No particular interest attaches to Richard Sackville, save that he translated Le Cid into English verse and wrote a poem on Ben Jonson, but there are at Knole some memorandum books in his handwriting (between 1660 and 1670) which are worth quoting, I think, for the following illuminating extracts:
| £ | s. | d. | |
|---|---|---|---|
| Henry Mattock, for scolding to extremity on Sunday without cause | 0 | 0 | 3 |
| William Loe, for running out of doors from Morning till Midnight without leave | 0 | 2 | 0 |
| Richard Meadowes, for being absent when my Lord came home late, and making a headless excuse | 0 | 0 | 6 |
| Henry Mattock, for not doing what he is bidden | 0 | 1 | 0 |
| And 3d. a day till he does from this day. | |||
| Henry Mattock, for disposing of my cast linen without my order | 0 | 0 | 3 |
| Robert Verrell, for giving away my money | 0 | 0 | 6 |
| Henry Mattock, for speaking against going to Knole | 0 | 0 | 6 |
| Verrell to pay for not burning the brakes out of the Wilderness, 3d. per week out of his week’s wages of 5s. for forty-two weeks. |
There are various other notes in the same books: Thomas Porter, going to Knole, was to have five shillings a week board-wages; and, judging from the following, Lord Dorset evidently could not wholly trust his memory unaided: “My French shot-bag; an hammer, and some playthings for Tom, a bone knife, etc. A great Iron chafing-dish, or a fire-pan to set it upon.” And again, “A silver porringer for little Tom.”
Another day he notes:
Old lead cast at Knole for the two turrets weighing 1500 lbs. Old lead cast for the cistern weighing 1200 lbs. Sold 13th Aug. 1662 to Edmund Giles and Edward Bourne the Advowson of the Rectory and Parsonage of Tooting in Surrey for an £100 and paid my wife.
There is also a receipt:
Nov. 14, 1671. Recd of the Right Hon. RICHARD Earl of DORSET, in full of all wages bills and accounts whatsoever from ye beginning of ye World to this day ye full sum of five pounds seven shillings and sixpence I say rec’d by JOHN WALL GROVE.
----------------------------------------
Given problem 1
For each statement, say yes or no to whether the passage on Richard Sackville's memorandum books agrees with it, and quote the words from the passage that settle it.
(a) Henry Mattock was fined for speaking against going to Knole.
(b) Thomas Porter was to have five shillings a week board-wages.
(c) The advowson of the Rectory and Parsonage of Tooting was sold for £200.
Given problem 2
Answer these from the passage on Richard Sackville's memorandum books:
(a) What work did Richard Sackville translate into English verse?
(b) Who signed the receipt dated Nov. 14, 1671?
(c) How much did the old lead cast for the cistern weigh?
Answer using only the passage on Richard Sackville's memorandum books.

Entries
----------------------------------------
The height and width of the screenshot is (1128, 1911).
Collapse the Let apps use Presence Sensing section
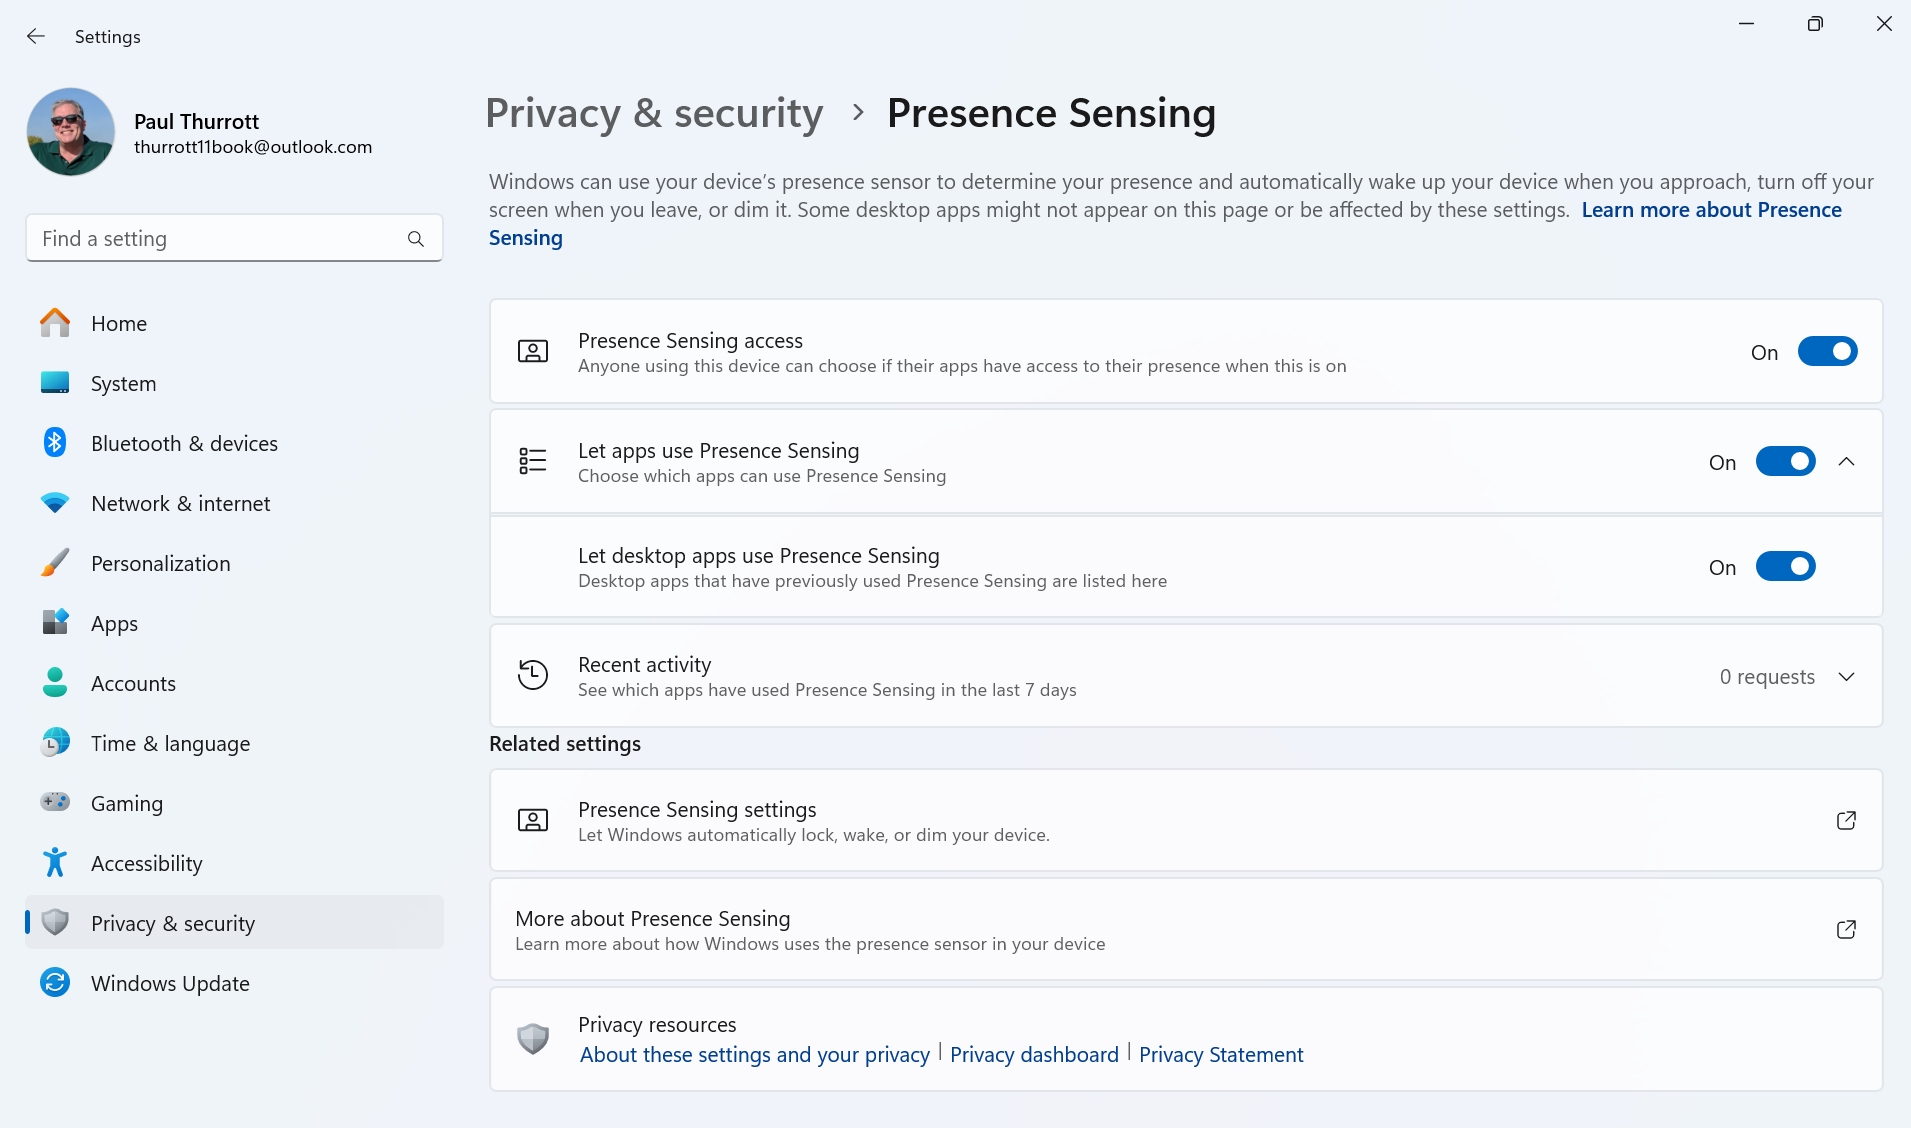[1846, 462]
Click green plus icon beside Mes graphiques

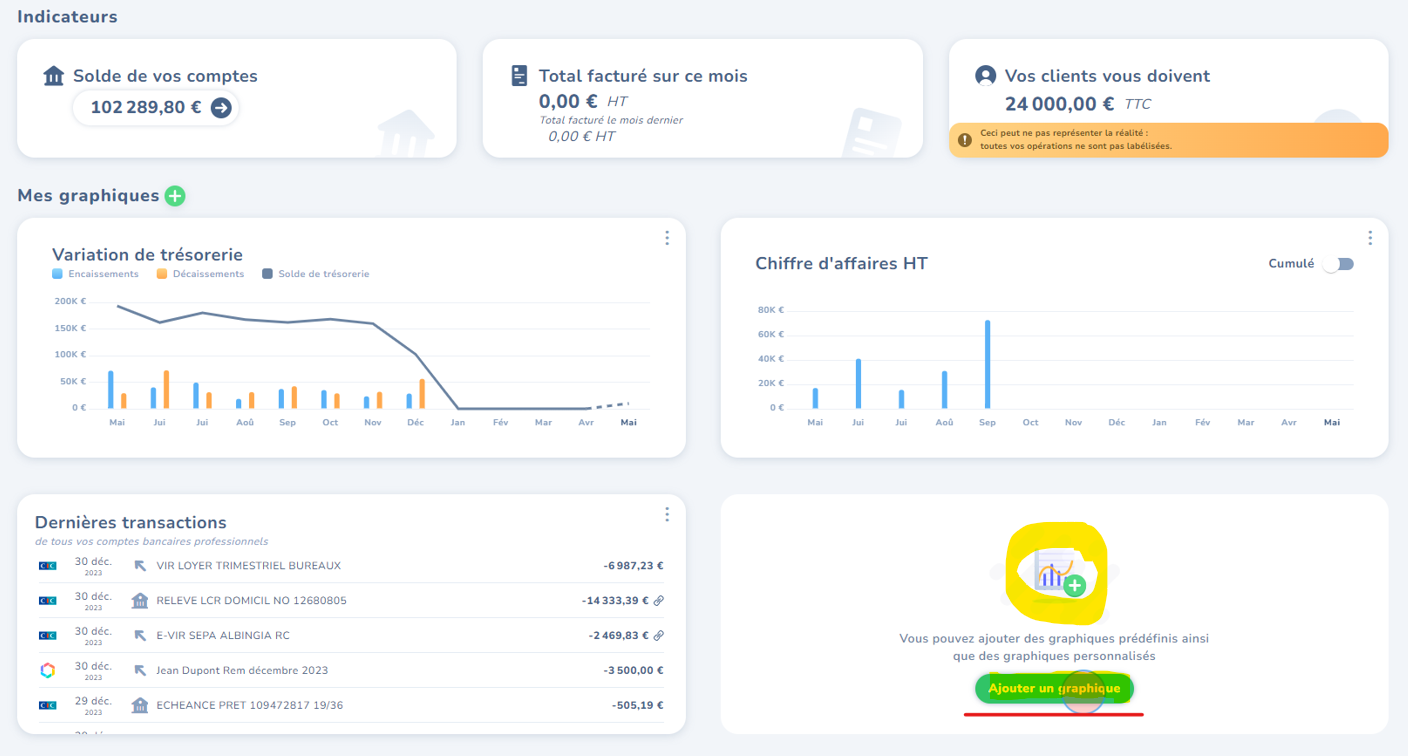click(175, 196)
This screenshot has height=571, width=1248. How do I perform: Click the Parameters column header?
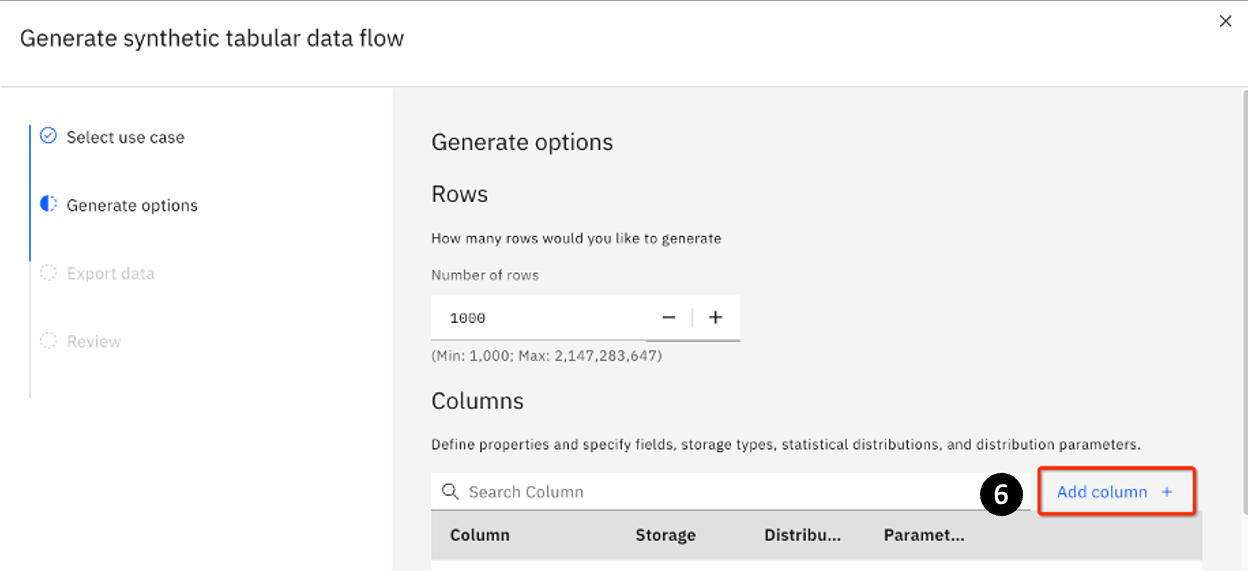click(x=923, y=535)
----------------------------------------
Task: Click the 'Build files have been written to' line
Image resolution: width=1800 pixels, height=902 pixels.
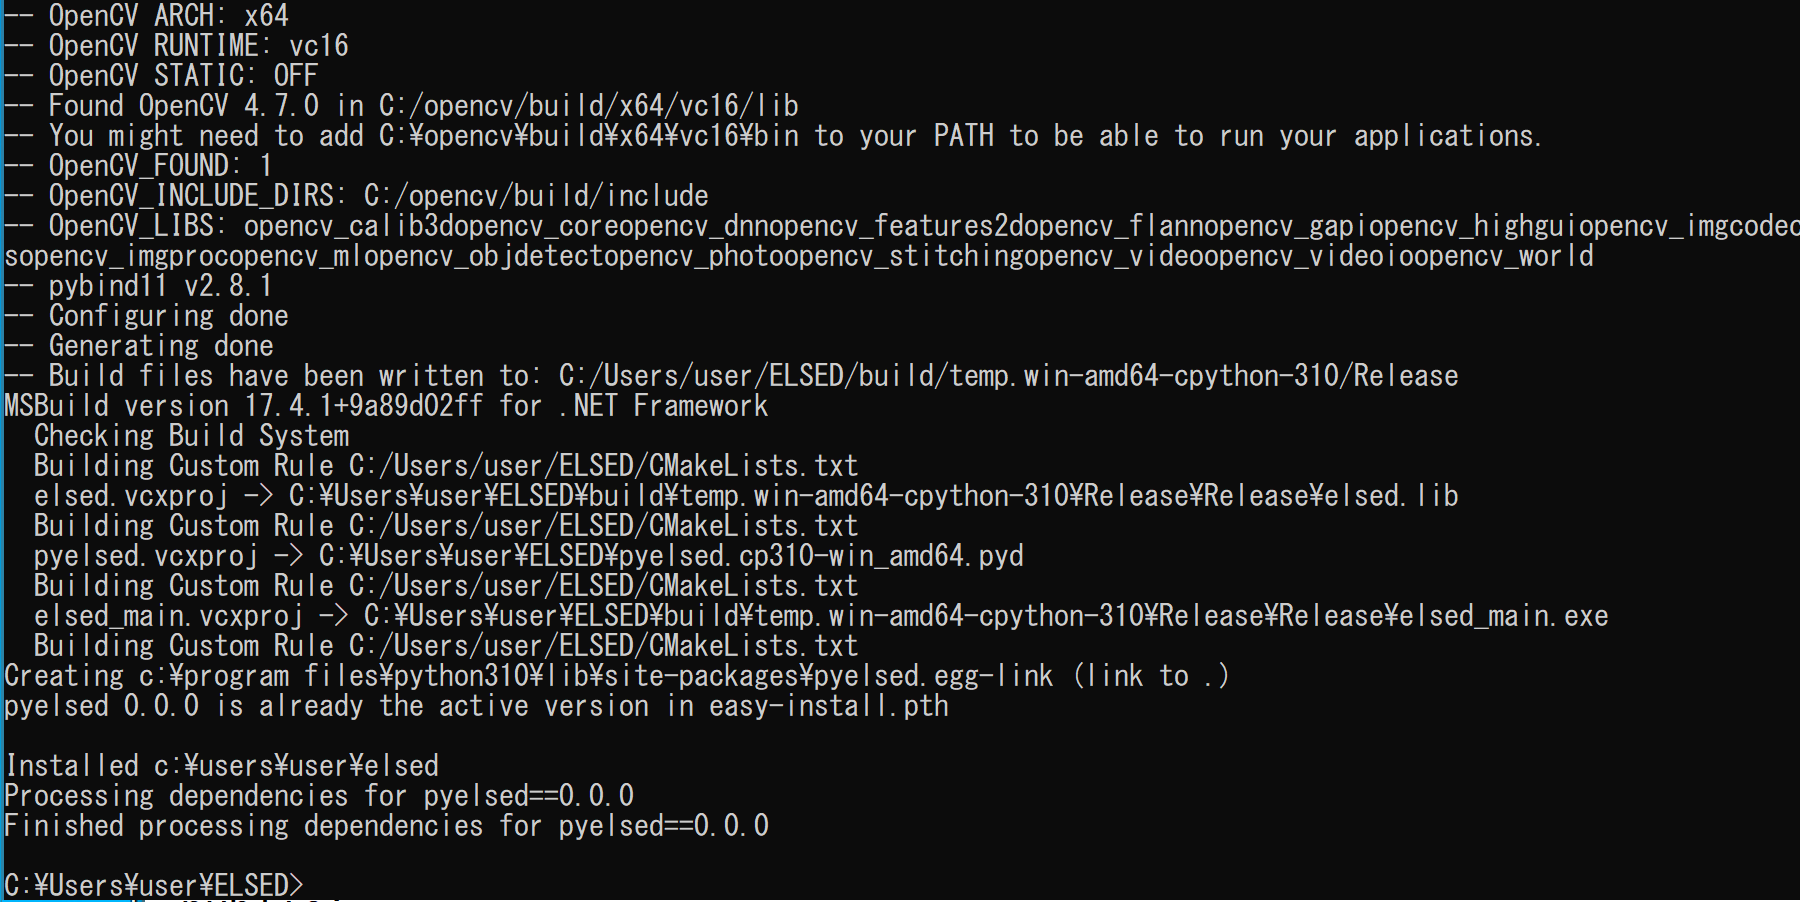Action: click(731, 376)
----------------------------------------
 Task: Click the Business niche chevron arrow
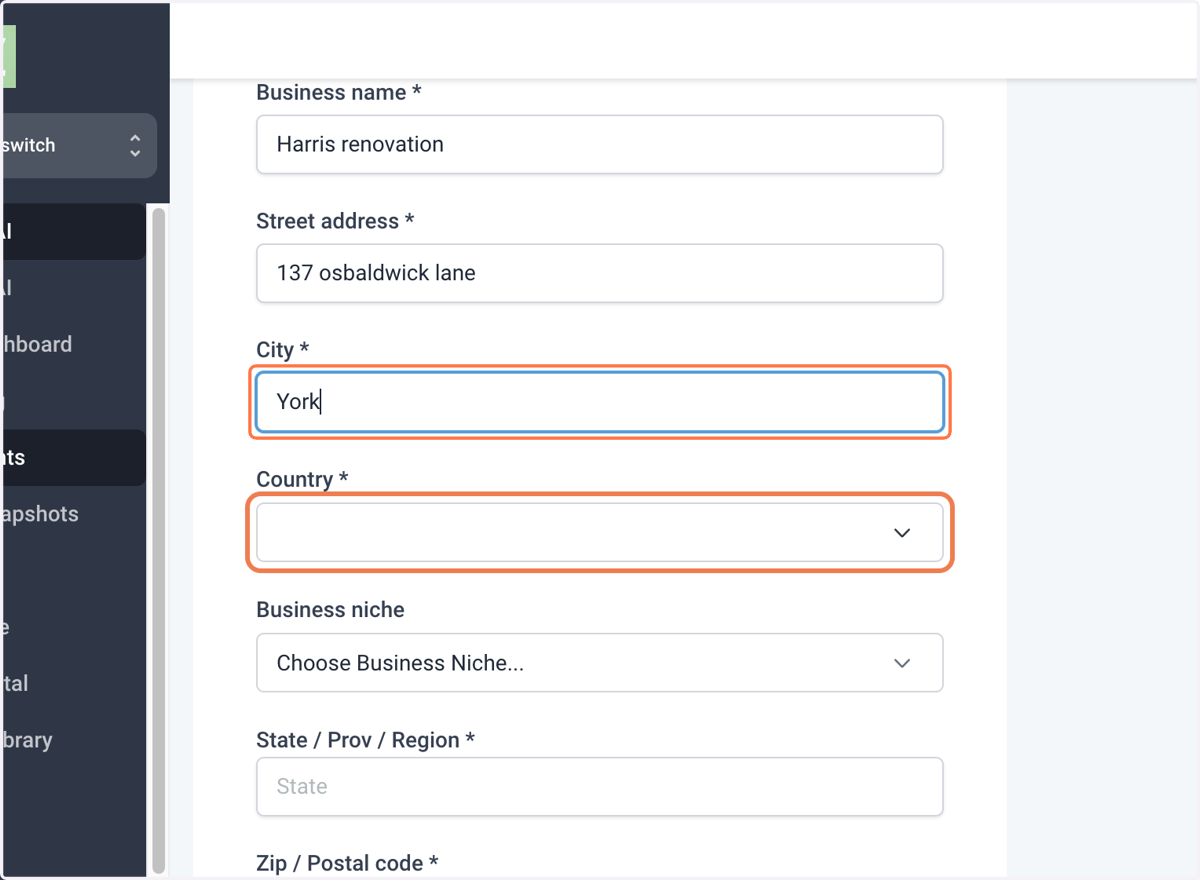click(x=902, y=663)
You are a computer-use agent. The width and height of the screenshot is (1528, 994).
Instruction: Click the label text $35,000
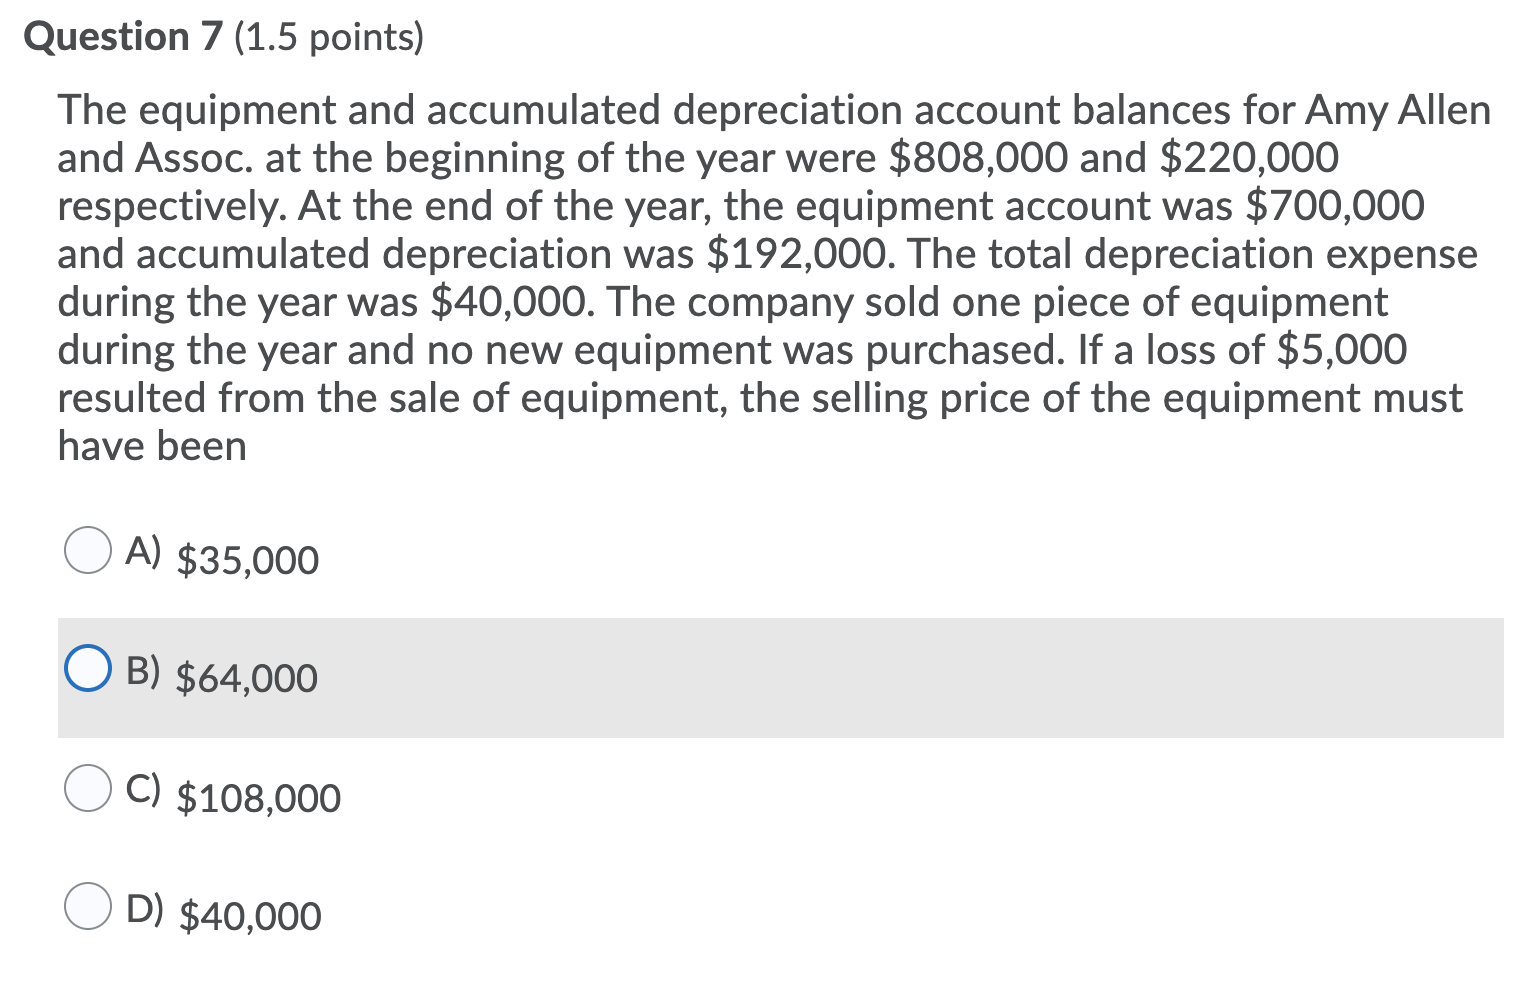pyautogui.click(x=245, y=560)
----------------------------------------
Exercise response 1
(a) Yes: "Henry Mattock, for speaking against going to Knole"
(b) Yes: "Thomas Porter, going to Knole, was to have five shillings a week board-wages"
(c) No: "for an £100 and paid my wife"

Exercise response 2
(a) Le Cid
(b) John Wall Grove
(c) 1200 lbs.